Street Fighter: 30th Anniversary Review-A Warrior not Ready for the World

Street Fighter 30th Anniversary Collection attempts to be a celebration of the franchise’s legacy, porting all the original games with “arcade perfect” gameplay, online play, and a museum chock full of art from the various games. Unfortunately, poor UI design and netplay make 30th Anniversary a local affair.

30th Anniversary is a compilation of twelve games from Street Fighters early days, starting from the original Street Fighter and ending at 3rd Strike. From the main menu, you choose which mode you want to play (arcade, local, or online) then pick the games from the applicable list, allowing you to jump straight into the action. Unfortunately, the collection is a bit too worried about keeping you in the action, that certain details are lost during local vs. and online play. For example, win quotes are completely removed when fighting against a human player. Instead, you are taken to a rematch screen and upon selecting no transferred back to the character select screen. You cannot select a new stage unless you back out completely from the game. While this does get you back in the action quicker, it also loses a part of the charm of Street Fighter. Seeing your character’s win quote gave a sense of pride, and to have that removed takes away some of the impact of winning.

Gameplay is sound. Each entry maintains its own unique features, from the first Street Fighters overall lack of polish, to Super Turbo’s speed, to the Isms of Alpha 3, it’s all here.

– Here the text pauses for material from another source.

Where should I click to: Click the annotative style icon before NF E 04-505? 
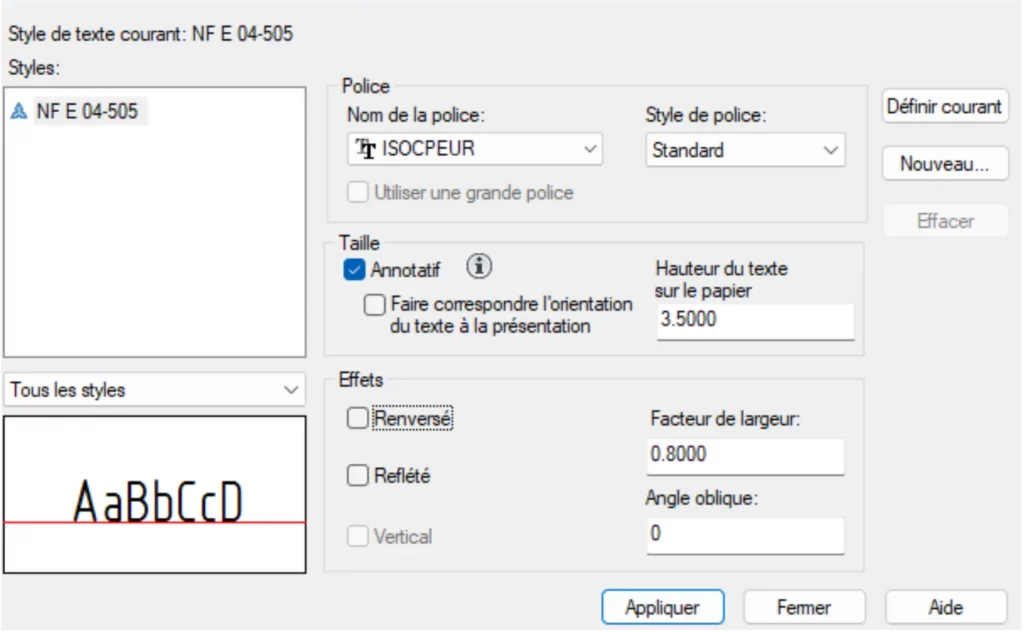click(x=18, y=112)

Each entry is the base game, so players unfortunately shouldn’t expect to see characters from the Alpha 2 gold or Alpha 3 max make an appearance (though Alpha 3 does list some ways to play as hidden fighters and other modes). While everything seems reminiscent of arcades past, the difficulty has been found to be much higher for Super Turbo than it was originally (now found as a bug, thanks to the community at large). This doesn’t dampen the experience with the overall collection however.

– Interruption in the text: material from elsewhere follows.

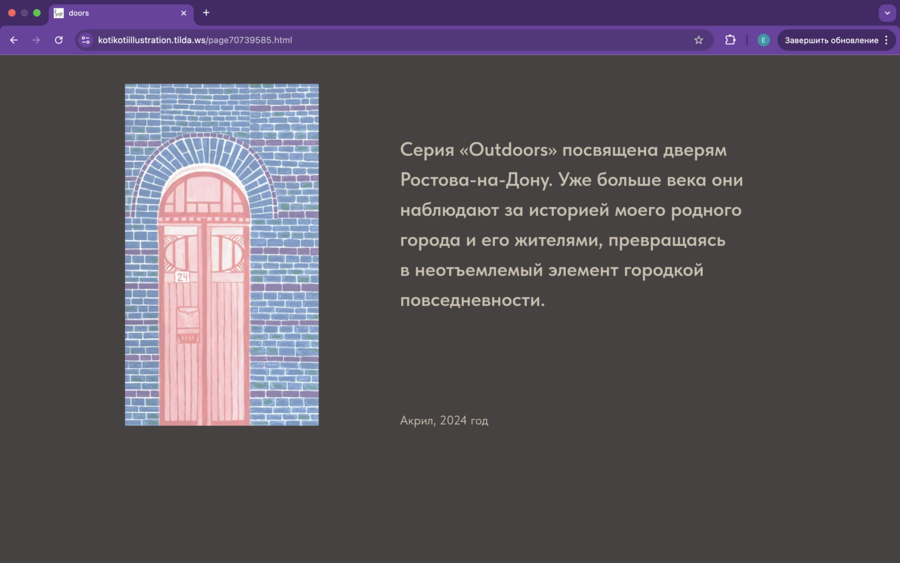Click the "Акрил, 2024 год" caption
The height and width of the screenshot is (563, 900).
point(444,421)
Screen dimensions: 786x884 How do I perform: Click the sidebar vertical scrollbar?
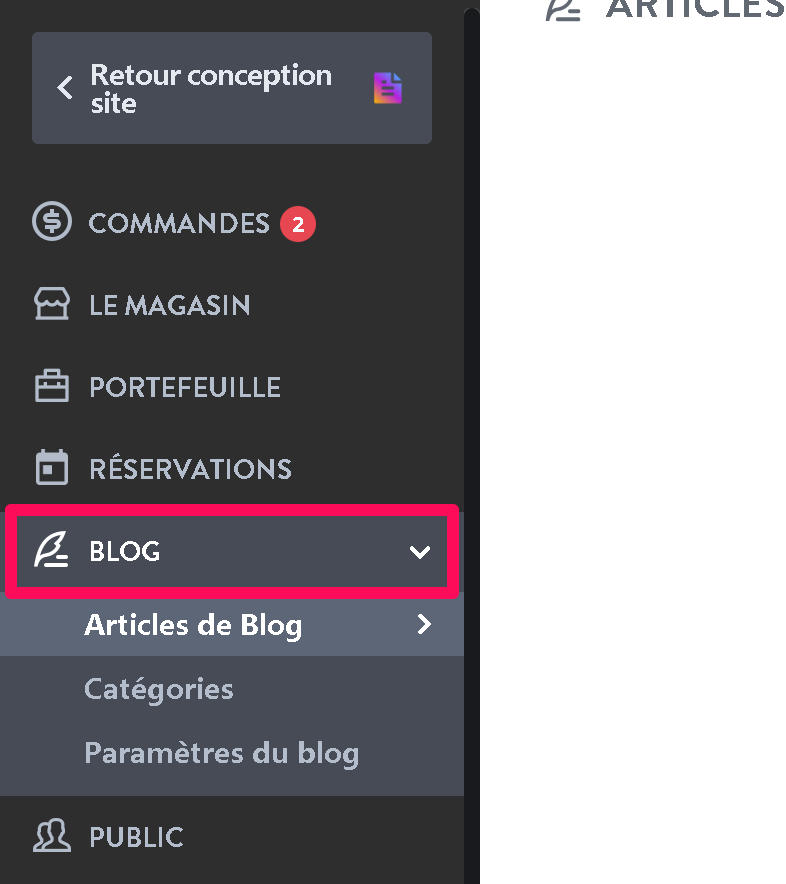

Anniversary Collection supports online multiplayer for Alpha 3, Street Fighter 2: Hyper Fighting, Super Turbo, and 3rd Strike. Modes include standard ranked, casual, and lobby matches, as well as options that allow you to take on challengers while going through the game’s arcade mode. Unfortunately these options are heavily impacted by the game’s poor UI design and shoddy at best netplay. For one, the game supports no options on who you want to fight, whether it be fighters of higher rank or better connection. You’re paired at random, leading me to get opponents with much worse connection and many more wins under their belt. The way you’re paired is rather dull, with two rectangles at opposite corners of the screen displaying your user names to one another with generic “wooshing” sounds and no music. This takes you out of the experience and kills a lot of the excitement, only to put a little bit back when you go into the character select screen. It’s annoying and I wish it was implemented better. On the PlayStation 4, the netplay is decent. Matches run smoothly, with 2/5 experiencing some sort of stutter or lag, but this isn’t praise. The Switch version is abysmal, with almost every match I played having some sort of lag or stutter issue. This lag lead to many frustrations both with dropped inputs and poor reads on opponents.

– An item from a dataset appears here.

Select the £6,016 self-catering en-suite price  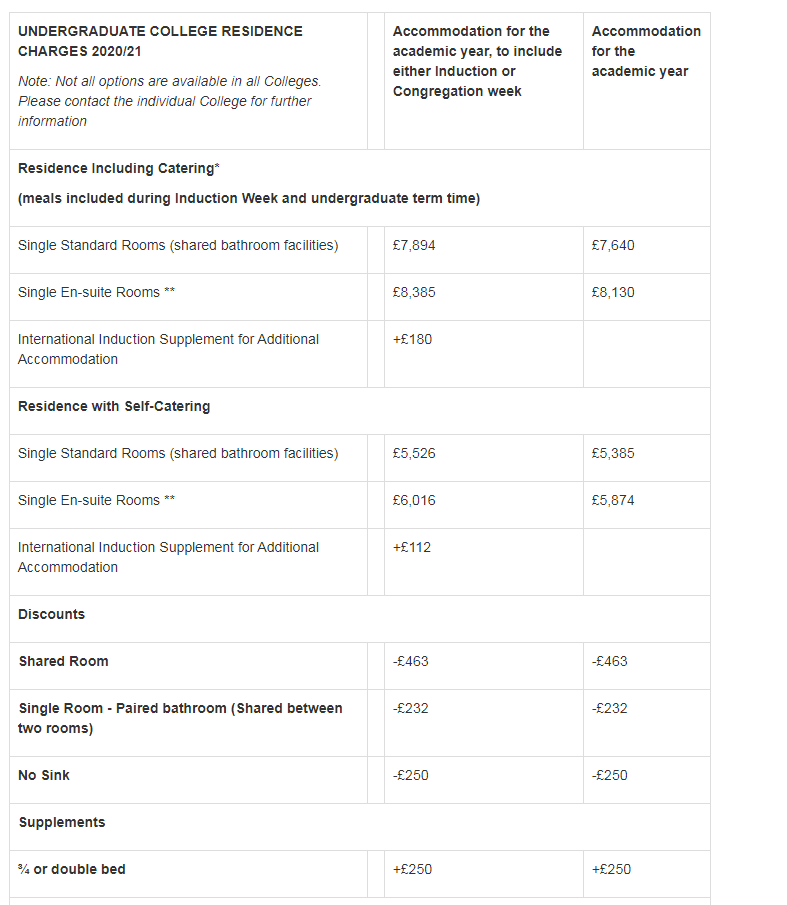(414, 501)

Street Fighter 30th Anniversary collection succeeds at compiling arcade games from the fighter’s legacy together in one package but fails on delivering everything that fans wanted. While it is nice being able to play games like Alpha 2 and New Generation (and taking said games on the go with the Switch), the poor netplay hinders the joy to what can only be experienced offline, which is going to be the Arcade mode unless you have friends who enjoy playing classic Street Fighter. If not, you’re enjoyment will be worn thin after a few playthroughs. For now, this is a warrior not ready for the world.